- Entirely possible for India to become China 2.0, says Chinese think tank
- Report urges China to develop effective counter growth strategy
- PM Modi appears confident about attracting investment, says study
"China needs to ponder and study the rise of the Indian economy carefully. With a young population, it is entirely possible for the emerging market economy to become China 2.0 to gain the attention of world capital," it added.
The world's second largest economy should develop an effective counter growth strategy otherwise it may end up becoming a "bystander" to watch India's success, a study on Indian economy by Chinese private strategic think tank Anbound said.
"As China's demographic dividend diminishes, India, with half of its population below the age of 25, is poised to take advantage," it said.

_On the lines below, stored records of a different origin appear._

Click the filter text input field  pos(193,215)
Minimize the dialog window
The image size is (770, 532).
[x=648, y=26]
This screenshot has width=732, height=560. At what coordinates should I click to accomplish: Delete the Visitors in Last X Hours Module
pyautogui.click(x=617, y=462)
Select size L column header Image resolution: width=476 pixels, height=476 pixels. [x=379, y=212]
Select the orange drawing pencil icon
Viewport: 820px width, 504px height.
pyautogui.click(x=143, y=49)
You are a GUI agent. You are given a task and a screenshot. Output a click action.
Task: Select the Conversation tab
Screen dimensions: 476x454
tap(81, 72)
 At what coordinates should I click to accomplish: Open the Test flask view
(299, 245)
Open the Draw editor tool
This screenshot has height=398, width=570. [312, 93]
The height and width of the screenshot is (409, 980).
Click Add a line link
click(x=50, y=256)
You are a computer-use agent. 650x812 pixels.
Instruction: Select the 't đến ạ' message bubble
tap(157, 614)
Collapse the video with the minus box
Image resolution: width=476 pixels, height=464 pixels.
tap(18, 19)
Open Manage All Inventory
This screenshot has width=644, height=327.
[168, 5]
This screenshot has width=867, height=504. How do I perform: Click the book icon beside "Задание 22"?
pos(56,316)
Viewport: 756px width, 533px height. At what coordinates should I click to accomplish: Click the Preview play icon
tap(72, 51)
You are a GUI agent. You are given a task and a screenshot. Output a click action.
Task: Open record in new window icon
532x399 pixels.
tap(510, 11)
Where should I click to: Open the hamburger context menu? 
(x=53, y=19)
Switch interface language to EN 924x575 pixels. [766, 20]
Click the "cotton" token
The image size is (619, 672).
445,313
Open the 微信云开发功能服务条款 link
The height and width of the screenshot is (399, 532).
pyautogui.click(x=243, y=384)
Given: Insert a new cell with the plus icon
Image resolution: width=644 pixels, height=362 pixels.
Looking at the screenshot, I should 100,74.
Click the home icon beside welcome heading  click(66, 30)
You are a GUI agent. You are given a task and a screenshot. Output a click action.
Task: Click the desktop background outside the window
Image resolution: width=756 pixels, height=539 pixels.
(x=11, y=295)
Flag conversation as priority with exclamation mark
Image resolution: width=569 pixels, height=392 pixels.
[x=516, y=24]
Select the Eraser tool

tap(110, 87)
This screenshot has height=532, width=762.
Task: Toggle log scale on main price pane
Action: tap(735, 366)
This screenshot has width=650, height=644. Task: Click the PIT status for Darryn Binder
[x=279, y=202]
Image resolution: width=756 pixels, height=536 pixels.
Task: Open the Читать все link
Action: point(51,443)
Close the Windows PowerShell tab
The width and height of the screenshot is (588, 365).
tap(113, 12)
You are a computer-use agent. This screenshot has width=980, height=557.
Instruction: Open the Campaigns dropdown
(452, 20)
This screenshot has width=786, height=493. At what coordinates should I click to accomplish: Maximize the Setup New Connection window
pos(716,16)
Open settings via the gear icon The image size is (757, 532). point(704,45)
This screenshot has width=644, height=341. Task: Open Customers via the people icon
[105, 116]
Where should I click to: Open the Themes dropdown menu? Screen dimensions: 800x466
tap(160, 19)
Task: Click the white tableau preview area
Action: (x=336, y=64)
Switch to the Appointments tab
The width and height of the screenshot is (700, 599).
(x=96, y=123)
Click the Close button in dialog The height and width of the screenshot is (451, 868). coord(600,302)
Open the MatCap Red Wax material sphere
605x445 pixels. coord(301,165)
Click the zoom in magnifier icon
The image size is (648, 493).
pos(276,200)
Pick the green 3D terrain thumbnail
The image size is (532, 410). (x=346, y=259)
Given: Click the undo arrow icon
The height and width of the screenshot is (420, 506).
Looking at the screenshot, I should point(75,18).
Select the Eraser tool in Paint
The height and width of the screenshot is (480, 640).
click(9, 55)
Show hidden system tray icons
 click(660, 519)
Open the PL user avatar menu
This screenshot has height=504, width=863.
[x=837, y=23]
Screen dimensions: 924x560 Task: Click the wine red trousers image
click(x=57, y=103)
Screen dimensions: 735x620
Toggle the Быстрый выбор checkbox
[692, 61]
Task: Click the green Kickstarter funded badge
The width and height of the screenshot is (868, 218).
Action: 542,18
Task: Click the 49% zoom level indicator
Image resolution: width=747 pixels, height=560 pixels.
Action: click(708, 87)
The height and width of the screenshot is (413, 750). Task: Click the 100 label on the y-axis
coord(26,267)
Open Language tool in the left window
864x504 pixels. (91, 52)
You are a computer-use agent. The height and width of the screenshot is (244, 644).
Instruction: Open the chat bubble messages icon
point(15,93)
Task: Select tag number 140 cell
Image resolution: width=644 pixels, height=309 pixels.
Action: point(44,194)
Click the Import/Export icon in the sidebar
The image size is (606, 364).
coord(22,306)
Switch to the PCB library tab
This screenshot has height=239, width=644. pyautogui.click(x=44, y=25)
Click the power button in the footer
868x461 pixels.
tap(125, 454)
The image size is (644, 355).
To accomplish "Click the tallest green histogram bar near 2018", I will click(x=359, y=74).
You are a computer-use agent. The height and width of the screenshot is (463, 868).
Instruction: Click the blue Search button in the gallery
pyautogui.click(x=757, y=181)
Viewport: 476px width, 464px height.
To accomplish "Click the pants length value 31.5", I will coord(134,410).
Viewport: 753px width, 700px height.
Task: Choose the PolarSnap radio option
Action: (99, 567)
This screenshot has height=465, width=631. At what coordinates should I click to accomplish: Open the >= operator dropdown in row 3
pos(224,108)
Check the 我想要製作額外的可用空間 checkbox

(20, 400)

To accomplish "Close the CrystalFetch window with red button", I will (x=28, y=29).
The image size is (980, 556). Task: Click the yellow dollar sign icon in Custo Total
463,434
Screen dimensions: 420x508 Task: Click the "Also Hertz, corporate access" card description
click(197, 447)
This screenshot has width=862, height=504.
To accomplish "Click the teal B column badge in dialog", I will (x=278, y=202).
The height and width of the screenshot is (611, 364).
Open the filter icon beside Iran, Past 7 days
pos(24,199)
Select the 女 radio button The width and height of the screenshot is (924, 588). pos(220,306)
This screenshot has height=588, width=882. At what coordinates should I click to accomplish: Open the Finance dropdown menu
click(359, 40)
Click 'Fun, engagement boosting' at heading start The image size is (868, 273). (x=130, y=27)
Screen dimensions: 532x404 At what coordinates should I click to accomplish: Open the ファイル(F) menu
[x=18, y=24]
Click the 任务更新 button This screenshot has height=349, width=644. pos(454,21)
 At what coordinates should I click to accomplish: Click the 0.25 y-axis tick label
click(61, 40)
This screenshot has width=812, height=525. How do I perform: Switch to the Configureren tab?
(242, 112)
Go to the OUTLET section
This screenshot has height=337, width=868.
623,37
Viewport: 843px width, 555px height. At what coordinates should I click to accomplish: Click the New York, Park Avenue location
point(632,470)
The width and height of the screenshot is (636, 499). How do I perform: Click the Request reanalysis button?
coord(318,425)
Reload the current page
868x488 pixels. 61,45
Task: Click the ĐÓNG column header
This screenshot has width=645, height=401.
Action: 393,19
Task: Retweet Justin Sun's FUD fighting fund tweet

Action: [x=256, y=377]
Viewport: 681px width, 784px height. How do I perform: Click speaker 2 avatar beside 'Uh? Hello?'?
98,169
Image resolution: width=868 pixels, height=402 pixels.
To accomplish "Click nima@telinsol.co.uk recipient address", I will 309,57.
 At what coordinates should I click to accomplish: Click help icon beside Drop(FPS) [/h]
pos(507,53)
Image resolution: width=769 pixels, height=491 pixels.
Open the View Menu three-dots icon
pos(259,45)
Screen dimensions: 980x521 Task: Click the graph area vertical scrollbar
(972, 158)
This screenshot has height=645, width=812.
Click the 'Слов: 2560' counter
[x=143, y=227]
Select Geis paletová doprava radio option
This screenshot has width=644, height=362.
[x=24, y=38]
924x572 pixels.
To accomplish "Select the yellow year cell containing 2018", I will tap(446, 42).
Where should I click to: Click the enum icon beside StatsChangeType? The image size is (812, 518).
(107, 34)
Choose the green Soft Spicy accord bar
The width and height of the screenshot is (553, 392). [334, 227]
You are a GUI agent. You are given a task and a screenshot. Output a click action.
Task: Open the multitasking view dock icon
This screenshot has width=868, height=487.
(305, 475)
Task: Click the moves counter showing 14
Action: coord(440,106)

Pointing to Chinese economic slowdown which last year grew to 6.7 per cent in contrast to India's estimated GDP of 7.1 per cent for 2016-17, excerpts of the report published in the state-run Global Times today said "just as what happened with China in the past, the changes that are taking place in India may also point to great potential for development".
The study said the Indian government appears confident about attracting investment as Prime Minister Narendra Modi hopes to boost the usage of clean energy over fossil fuels by building massive solar parks and is targeting $ 100 billion in investment in solar energy in the next five years, with the backing of loans from the World Bank.
The report said that while Indian GDP "may lag far behind", it remains a potential emerging market that has high attractiveness for global capital.
Referring to various Chinese firms including Huawei, Xiaomi, Oppo and others investing in India, the report said "in our opinion, if India intentionally creates a competitive situation in front of global investors, it will pose a challenge for China".
"Generally speaking, India does have the conditions to copy China's economic growth model thanks to its vast size and market, low labour costs and large population, which are all similar to China's conditions. In fact, based on an Ernst and Young report, global investors are currently undecided," it said.